◆ **What to produce**:
Write the next part of the text on patent strategy for medical device companies, picking up after its last sentence.

◆ **Exercise text**:
*** Block opens ***

Many high-tech inventions rely upon network effects and the capture principles associated with natural monopolies. Not so with medical devices. As a result, there is less urgency to immediately attack and shut down potential infringers. This means two things: 1) a medical device startup often has the luxury of slow-playing the development of a global patent portfolio by using the methods mentioned above and 2) if done properly with risk minimization in mind, it can be very useful to silently monitor infringers while they invest in marketing and other consumer-facing awareness efforts, expending their own money to bring product awareness to a local market. Only after the infringer has expended significant sunk costs in developing a market and marketing the need for a medical solution to a particular problem do you begin licensing or enforcement discussions. Done correctly, your company has either saved a significant amount on local marketing efforts or, alternatively, your company has developed a licensing partner in a new jurisdiction. Of course, in prime markets where you expect to be the first mover, considerations may be different.

​8. Satisfy Local Public Policies Against Patenting Medical Treatments

Many jurisdictions prohibit patents for methods of medical treatment or disease diagnosis, or for treatment of the human body. Do not let this dissuade you from IP protection. There are ways to draft the patent to satisfy these complex rules and still achieve strong legal protection. For instance, perhaps you protect an implantable medical device or a method of manufacturing the device, but not a surgical procedure to install the device. The hospital employing the surgeon will, at some point, purchase the device for implantation in the patient. By crafting the patent appropriately, the infringing act is the purchase transaction, not the medical procedure.

*** Block closes ***

◆ **Records supplied**:
*** Block opens ***

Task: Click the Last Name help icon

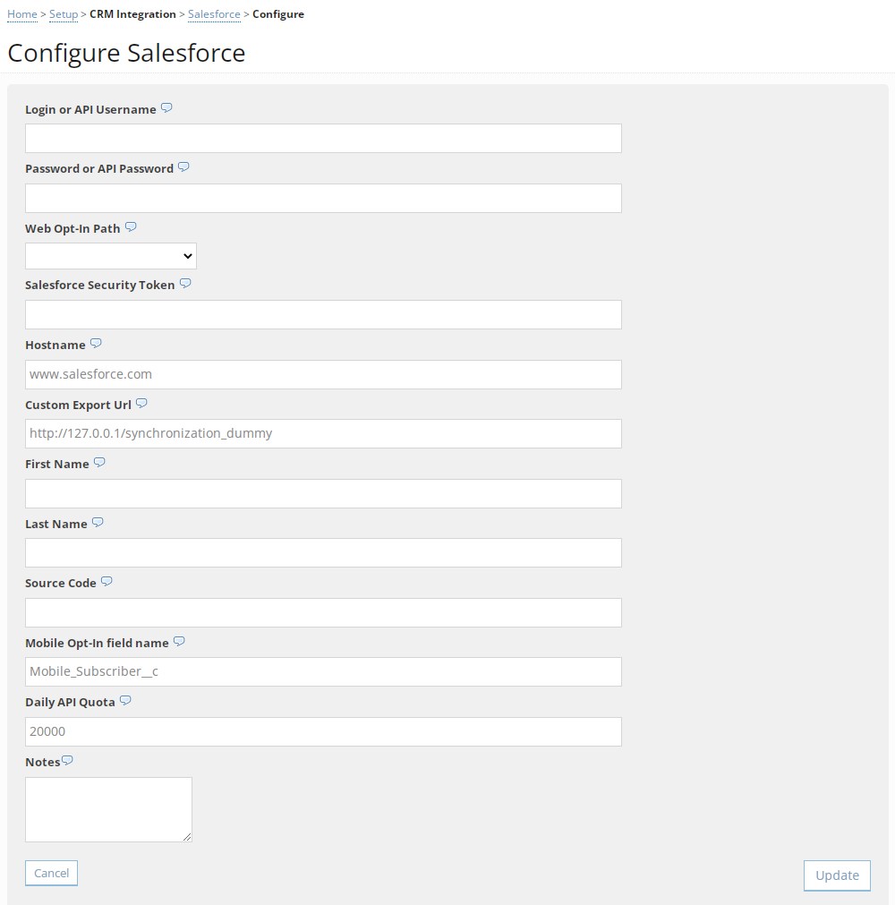Action: [x=98, y=522]
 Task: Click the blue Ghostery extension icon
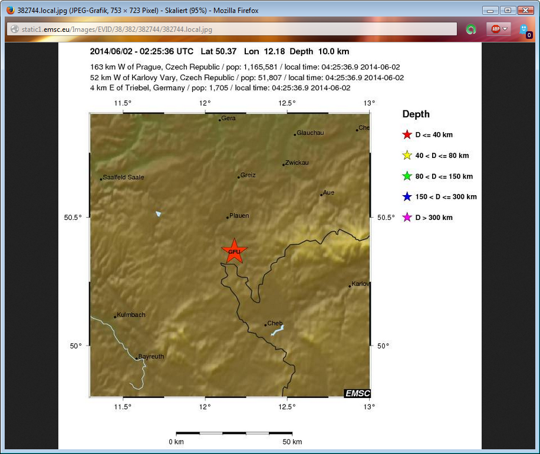point(523,28)
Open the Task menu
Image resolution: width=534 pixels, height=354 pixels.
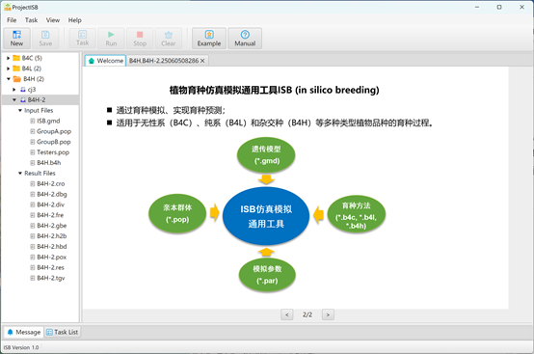click(31, 20)
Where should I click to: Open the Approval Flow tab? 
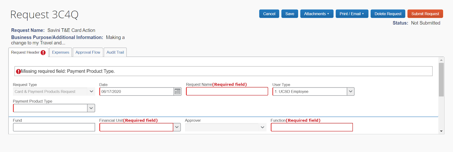[x=88, y=52]
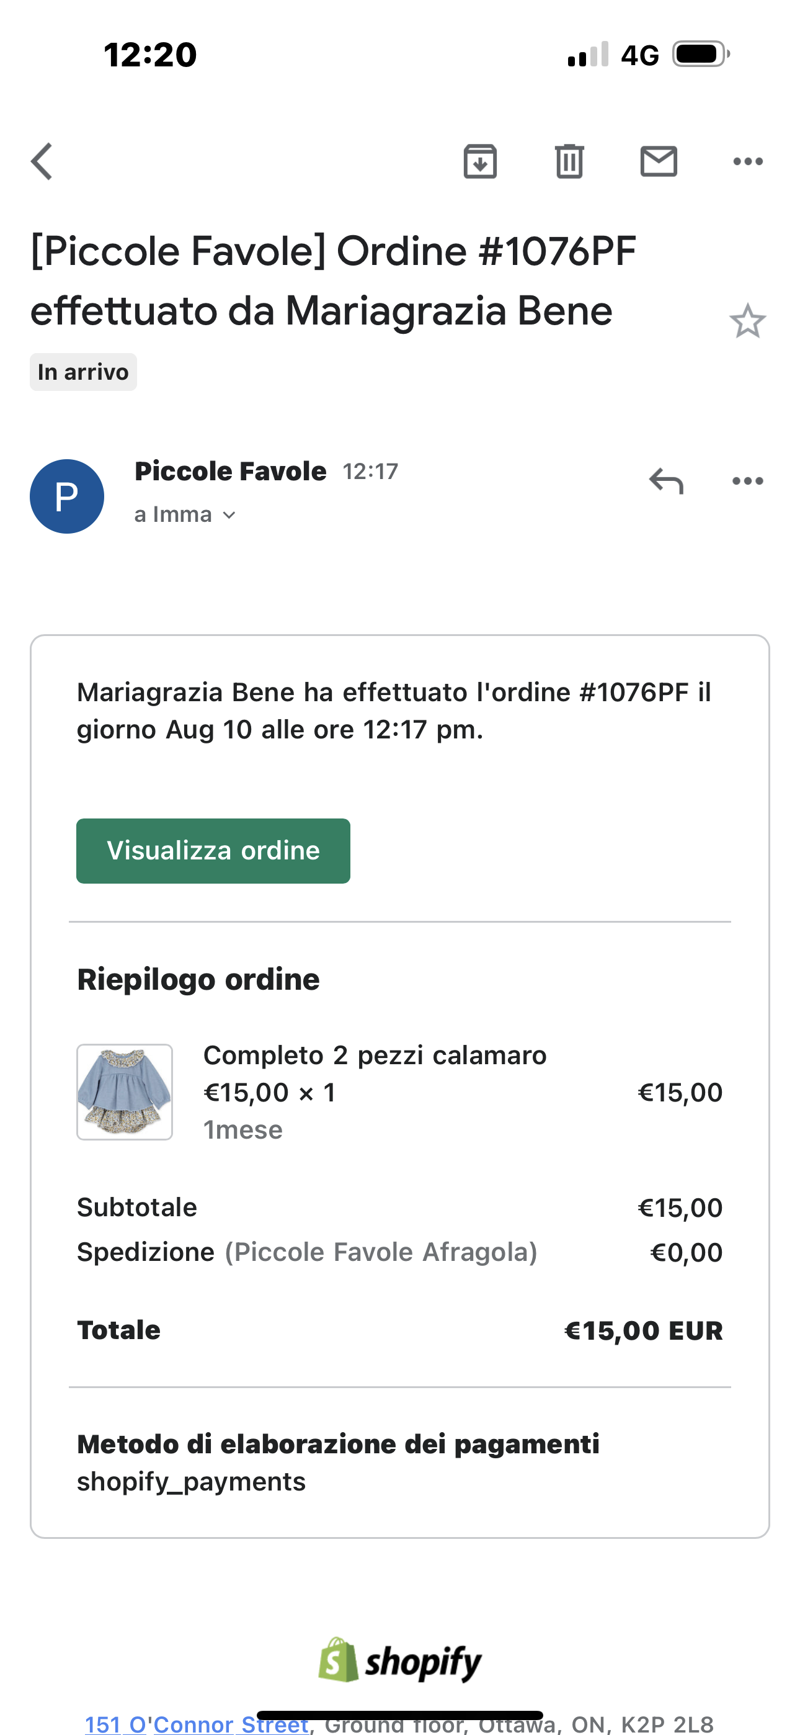Tap the Shopify logo in the footer
This screenshot has height=1735, width=800.
400,1660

*** Block closes ***

◆ **Answer box**:
Protecting medical devices requires a renewed awareness of national borders and variations among the intellectual property regimes of different jurisdictions. As medical tourism increases and as attention turns to opportunities in growing international economies, medical device manufacturers may want to pay increasing attention to protecting their intellectual property at intermediate points along the manufacturing supply chain and in “vacation destinations” where medical tourism industries are thriving. These jurisdictions may not be the typical jurisdictions favored by other high-tech industries.

The considerations in this article encompass a few lessons the author has learned through experiences in the medical device manufacturing industry across the world and, particularly, through experiences with cost-sensitive medical device startups looking to navigate the regulatory approval environment in parallel with raising capital and developing the intellectual property protection needed to facilitate further revenue growth.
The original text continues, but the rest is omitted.